Transport : le fret aérien poursuit son rebond, craintes sur les capacités

Transport : le fret aérien poursuit son rebond, craintes sur les capacités
Boeing

Boursier.com, publié le lundi 07 décembre 2020 à 11h12

La situation continue à s'améliorer du côté du fret aérien. La demande a toutefois progressé à un rythme plus lent que sur le mois précédent en octobre et elle reste inférieure aux niveaux de 2019. Selon les données de l'Association internationale du transport aérien (IATA), la demande mondiale, mesurée en tonnes-kilomètres de fret, était 6,2% inférieure en octobre aux niveaux de l'année précédente (-7,5% pour les opérations internationales). Il s'agit d'une amélioration par rapport à la baisse de 7,8% enregistrée en septembre. Toutefois, le rythme de la reprise en octobre a été plus soft qu'en septembre, la demande ayant augmenté de 4,1% en séquentiel (1,1% pour les opérations internationales).

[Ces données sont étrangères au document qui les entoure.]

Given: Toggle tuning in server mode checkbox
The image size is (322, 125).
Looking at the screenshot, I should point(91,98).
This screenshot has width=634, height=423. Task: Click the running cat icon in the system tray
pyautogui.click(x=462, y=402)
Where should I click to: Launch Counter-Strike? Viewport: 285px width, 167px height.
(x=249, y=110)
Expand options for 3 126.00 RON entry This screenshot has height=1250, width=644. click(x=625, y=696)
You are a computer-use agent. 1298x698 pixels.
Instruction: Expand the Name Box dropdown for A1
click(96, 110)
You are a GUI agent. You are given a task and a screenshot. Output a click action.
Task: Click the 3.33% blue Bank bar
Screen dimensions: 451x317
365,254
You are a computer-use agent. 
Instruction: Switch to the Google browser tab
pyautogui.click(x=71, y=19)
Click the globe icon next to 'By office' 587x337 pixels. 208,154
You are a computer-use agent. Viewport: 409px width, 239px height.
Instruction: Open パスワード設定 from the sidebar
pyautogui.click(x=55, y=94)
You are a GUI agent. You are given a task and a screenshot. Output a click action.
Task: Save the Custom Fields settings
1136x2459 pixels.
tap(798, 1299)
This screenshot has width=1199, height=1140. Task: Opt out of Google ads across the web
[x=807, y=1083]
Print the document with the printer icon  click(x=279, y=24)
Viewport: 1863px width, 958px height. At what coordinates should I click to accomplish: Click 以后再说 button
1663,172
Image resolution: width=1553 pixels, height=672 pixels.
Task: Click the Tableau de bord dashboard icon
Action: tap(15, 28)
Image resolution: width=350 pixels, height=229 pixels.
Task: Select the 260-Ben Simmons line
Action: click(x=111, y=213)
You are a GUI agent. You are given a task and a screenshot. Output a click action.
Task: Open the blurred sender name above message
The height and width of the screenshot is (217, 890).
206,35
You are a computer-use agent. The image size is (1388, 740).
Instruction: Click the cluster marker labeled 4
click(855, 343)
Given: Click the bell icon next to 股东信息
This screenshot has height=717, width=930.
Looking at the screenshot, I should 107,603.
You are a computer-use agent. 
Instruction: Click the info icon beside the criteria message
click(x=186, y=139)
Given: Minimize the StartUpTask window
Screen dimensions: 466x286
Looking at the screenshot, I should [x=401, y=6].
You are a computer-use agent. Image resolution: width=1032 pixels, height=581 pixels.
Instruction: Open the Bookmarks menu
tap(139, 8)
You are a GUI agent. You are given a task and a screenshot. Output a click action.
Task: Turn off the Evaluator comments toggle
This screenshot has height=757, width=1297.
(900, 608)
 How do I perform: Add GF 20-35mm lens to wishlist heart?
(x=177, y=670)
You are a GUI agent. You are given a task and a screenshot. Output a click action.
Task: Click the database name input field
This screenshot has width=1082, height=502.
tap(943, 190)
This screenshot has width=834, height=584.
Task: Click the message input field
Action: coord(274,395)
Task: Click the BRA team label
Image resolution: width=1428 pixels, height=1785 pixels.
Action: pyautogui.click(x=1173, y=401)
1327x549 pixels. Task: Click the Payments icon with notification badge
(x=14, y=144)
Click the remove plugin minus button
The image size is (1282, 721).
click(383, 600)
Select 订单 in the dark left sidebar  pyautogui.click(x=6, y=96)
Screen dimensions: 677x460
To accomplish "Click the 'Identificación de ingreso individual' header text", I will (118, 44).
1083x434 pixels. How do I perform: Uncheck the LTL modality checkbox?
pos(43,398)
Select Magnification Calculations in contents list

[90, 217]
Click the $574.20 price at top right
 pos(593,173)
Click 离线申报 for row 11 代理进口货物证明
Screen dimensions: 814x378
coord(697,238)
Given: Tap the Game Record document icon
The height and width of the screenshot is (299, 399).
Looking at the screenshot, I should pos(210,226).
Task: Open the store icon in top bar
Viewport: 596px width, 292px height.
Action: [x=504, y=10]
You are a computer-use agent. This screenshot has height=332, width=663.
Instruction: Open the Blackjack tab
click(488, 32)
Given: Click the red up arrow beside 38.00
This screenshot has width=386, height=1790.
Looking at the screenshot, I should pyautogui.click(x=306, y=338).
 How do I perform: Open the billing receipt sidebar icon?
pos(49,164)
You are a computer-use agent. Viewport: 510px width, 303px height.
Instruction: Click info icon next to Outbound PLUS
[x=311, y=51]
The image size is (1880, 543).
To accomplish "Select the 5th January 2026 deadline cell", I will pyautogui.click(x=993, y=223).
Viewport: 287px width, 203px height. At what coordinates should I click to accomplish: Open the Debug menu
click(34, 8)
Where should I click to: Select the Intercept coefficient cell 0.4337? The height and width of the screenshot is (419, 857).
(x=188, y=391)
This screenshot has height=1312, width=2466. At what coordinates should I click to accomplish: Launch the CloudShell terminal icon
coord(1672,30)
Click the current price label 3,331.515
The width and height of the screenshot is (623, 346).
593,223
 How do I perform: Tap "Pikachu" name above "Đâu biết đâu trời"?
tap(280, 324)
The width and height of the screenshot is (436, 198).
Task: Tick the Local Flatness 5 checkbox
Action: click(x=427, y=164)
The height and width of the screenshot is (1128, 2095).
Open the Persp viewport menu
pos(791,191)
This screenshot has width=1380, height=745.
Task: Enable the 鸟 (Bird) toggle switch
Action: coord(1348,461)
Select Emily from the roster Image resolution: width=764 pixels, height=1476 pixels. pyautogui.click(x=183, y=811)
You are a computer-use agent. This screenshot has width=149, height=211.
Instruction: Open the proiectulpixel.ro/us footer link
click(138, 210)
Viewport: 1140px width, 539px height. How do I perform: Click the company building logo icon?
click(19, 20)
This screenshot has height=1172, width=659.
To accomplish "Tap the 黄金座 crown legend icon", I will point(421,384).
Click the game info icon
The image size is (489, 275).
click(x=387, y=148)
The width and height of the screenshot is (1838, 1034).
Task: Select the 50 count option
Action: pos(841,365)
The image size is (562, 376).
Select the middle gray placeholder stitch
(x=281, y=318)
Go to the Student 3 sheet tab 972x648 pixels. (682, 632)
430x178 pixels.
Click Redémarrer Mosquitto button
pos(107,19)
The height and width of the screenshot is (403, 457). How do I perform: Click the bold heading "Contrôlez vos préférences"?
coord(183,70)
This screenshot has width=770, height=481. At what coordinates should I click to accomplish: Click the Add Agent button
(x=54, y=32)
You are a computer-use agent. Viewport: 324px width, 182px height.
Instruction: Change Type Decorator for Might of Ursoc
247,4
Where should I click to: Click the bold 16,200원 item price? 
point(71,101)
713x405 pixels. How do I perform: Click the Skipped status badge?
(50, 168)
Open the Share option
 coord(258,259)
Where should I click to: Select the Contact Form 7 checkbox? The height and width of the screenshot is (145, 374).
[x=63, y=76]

La capacité mondiale, mesurée en tonnes-kilomètres de cargaison disponibles (ACTK), a diminué de 22,6% en octobre (-24,8% pour les opérations internationales) par rapport à 2019. Ce chiffre est près de quatre fois supérieur à la contraction de la demande, ce qui indique la persistance d'une grave pénurie de capacités. De fortes variations régionales se poursuivent, les transporteurs d'Amérique du Nord et d'Afrique enregistrant une hausse de la demande d'une année sur l'autre (+6,2% et +2,2% respectivement), tandis que toutes les autres régions sont restées en territoire négatif par rapport à l'année précédente.

"La demande de fret aérien revient, une tendance qui se poursuit au quatrième trimestre. Le plus grand problème du fret aérien est le manque de capacités, car une grande partie de la flotte de passagers reste au sol. La fin de l'année est toujours la saison de pointe pour le fret aérien. Cette situation sera probablement encore plus tendue, les acheteurs se concentrant davantage sur le commerce électronique, dont 80% sont livrés par voie aérienne. La pénurie de capacités due à l'immobilisation des avions sera donc particulièrement grave dans les derniers mois de 2020. Et la situation deviendra encore plus critique alors que nous cherchons des capacités pour les livraisons imminentes de vaccins", a déclaré Alexandre de Juniac, PDG de l'IATA.